50 female Wistar rats were randomly divided into normal group (N group), PCP model group (PCP group) and TMP-SMZ therapy group (SMZ group). 1 mg of dexamethasone was injected intramuscularly twice a week for rats in PCP and SMZ groups to induce PCP. Normal Zinacef 1500 Mg Ulotka saline was injected for N group in the same way. When the infection was confirmed, TMP-SMZ was given to rats in SMZ group by 25 mg/(kg.d) for 5 days for 3 courses with an interval of 2 weeks. sICAM-1 in serum was detected by ELISA, and the pathological changes in lungs and liver and the Pc in alveoli of lungs were observed.

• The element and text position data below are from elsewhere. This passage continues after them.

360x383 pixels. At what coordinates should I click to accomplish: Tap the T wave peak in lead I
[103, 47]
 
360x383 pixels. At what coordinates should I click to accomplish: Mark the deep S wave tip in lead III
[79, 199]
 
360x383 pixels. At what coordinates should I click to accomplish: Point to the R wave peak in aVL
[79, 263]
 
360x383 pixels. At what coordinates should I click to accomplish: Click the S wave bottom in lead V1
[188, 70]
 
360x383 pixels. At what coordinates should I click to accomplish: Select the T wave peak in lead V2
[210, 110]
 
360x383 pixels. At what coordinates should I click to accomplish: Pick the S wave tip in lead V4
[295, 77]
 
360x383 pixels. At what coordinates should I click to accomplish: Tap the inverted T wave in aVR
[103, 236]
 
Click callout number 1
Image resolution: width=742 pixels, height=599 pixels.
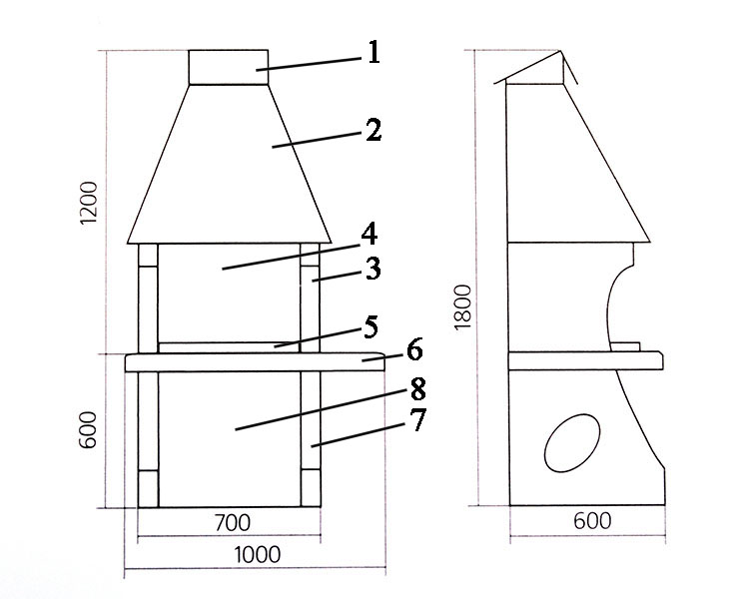pyautogui.click(x=373, y=52)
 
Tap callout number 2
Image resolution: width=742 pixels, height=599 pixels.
pyautogui.click(x=373, y=130)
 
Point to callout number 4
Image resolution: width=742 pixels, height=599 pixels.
pyautogui.click(x=370, y=235)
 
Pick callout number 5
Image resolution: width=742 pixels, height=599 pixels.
pyautogui.click(x=371, y=326)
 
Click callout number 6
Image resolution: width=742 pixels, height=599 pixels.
pyautogui.click(x=414, y=350)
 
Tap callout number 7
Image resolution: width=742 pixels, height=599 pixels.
pyautogui.click(x=417, y=419)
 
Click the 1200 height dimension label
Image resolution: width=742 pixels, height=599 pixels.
pyautogui.click(x=89, y=202)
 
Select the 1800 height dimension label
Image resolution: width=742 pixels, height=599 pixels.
pyautogui.click(x=463, y=307)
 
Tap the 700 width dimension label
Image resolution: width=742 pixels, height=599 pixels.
pyautogui.click(x=233, y=523)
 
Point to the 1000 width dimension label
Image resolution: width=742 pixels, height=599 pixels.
pyautogui.click(x=258, y=555)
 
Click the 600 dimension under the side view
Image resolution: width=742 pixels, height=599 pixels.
pyautogui.click(x=592, y=521)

kemoprim 800 mg 2015-03-14

The occurrence of enteropathogens identified was as follows: rotavirus Kesium Pour Infection Urinaire 42/150 (28%), Entamoeba histolytica/dispar 23/150 (15%), Shigella spp. 9/150 (6%), Campylobacter coli/jejuni and Escherichia coli O157:H7 7/150 (5%) each, Salmonella spp. 3/150 (2%), Giardia intestinalis 1/150 (1%), and Strongyloides stercoralis 1/150 (1%) of the samples. Shigella and Salmonella isolates were tested for their susceptibility to common antimicrobial agents and most of the isolates were resistant to ampicillin and trimethoprim/sulfamethoxazole.

kemoprim forte tablet 2017-09-10

Net cost, median patient survival, and 5-year survival for each regimen and for regimens 1 and 2 compared with regimen 3.

kemoprim fort 160 mg 2017-05-06

United States Agency for International Development (USAID).